The parable also appears in Hindu texts. Elephants are important in Hinduism, from which Buddhism emerged, and the two religions share the same deity, Indra, who rides a flying white elephant called Erawan (or Airavata in Sanskrit – see photo below). Indra and Erawan descend from heaven and battle demons, protecting the earth. In Thailand, Erawan is usually depicted with three heads (although sometimes 33 heads), and is considered to be the king of the elephants and capable of controlling the clouds. This is why the rare white elephants in Thailand are considered to be sacred and are associated with good fortune.
Ganesh (see photo below) is the most universally worshipped Hindu deity. His elephant head, set on a human body, symbolises his wisdom, with his large ears dedicated to listening. Many Buddhists see him as a bodhisattva (someone on the way to enlightenment; see part 1, Elephants in Buddhism) who embodies compassion. His mother, Parvati, made him her guardian, so his image is often depicted around doorways and temples. His trunk is said to sniff out good and evil. Ganesh has a broken tusk; some believe it broke in defending his parents’ home. Other texts describe him deliberately breaking it, dipping it in ink and helping the wise sage, Vyasa, write the Mahabharata – said to be the world’s longest poem, with over 200,000 lines. This is perhaps why Ganesh is known as the Remover of Obstacles. Many followers see Ganesh as the bringer of fortune and pray to him when facing a challenge. In yoga, the Ganesha Mudra pose can supposedly invoke Ganesh and crush one’s mental barriers.

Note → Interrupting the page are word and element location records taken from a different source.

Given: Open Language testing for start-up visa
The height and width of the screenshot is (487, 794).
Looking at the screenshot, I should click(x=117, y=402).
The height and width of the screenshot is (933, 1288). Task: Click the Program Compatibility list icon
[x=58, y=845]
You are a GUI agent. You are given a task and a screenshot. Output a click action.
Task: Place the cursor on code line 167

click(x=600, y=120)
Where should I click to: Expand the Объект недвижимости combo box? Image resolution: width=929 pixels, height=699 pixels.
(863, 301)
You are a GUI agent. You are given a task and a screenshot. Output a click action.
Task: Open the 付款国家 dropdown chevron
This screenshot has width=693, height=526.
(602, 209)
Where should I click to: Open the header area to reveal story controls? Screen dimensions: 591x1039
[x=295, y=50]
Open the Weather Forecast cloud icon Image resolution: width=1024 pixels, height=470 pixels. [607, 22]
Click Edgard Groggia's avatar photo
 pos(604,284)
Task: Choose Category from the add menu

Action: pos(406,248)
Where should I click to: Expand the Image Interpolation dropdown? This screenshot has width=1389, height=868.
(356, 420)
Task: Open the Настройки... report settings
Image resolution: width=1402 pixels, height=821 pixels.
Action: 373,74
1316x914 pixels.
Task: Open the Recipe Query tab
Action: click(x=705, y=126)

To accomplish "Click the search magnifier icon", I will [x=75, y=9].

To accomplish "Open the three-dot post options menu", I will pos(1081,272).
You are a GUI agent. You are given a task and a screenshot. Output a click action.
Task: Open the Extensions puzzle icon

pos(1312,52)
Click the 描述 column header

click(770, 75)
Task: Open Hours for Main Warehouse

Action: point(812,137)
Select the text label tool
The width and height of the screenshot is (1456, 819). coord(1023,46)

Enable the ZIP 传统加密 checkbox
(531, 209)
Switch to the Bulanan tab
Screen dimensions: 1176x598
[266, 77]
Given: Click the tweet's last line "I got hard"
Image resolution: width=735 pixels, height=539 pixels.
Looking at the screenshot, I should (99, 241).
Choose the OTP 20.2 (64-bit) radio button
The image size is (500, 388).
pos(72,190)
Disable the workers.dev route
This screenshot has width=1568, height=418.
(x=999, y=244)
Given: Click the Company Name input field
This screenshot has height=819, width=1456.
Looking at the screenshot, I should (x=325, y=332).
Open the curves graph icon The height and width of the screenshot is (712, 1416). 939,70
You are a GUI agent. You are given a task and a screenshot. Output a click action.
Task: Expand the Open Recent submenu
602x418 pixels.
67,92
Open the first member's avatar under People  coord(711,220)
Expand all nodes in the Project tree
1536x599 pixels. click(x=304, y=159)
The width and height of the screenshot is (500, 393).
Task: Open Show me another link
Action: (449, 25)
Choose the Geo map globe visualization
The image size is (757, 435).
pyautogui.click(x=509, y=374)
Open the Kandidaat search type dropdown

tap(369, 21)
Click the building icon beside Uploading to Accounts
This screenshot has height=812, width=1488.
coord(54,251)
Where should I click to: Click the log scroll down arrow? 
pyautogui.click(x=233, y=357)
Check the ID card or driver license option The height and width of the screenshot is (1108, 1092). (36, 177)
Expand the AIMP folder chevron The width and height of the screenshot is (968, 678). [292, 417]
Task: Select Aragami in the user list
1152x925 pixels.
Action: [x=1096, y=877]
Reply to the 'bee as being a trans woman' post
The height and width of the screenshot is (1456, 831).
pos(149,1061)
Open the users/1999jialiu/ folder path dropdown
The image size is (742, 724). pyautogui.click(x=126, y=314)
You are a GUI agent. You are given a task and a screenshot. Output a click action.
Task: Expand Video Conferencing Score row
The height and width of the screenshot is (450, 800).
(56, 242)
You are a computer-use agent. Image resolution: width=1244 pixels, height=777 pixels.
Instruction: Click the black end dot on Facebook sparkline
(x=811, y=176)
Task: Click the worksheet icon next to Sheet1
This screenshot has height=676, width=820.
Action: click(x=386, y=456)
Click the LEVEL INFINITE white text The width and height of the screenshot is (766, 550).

Elephants have long been a cultural icon in Asia, transcending religions. Nowadays, sadly, conflict often results when elephants are seen as agricultural pests, trampling crops and causing other damage in their search for food. Traditional Thais still worship elephants as sentient beings. They know elephants respond in kind to communication and respect. STEF upholds this philosophy, and we exist to educate communities and protect the Asian Elephant.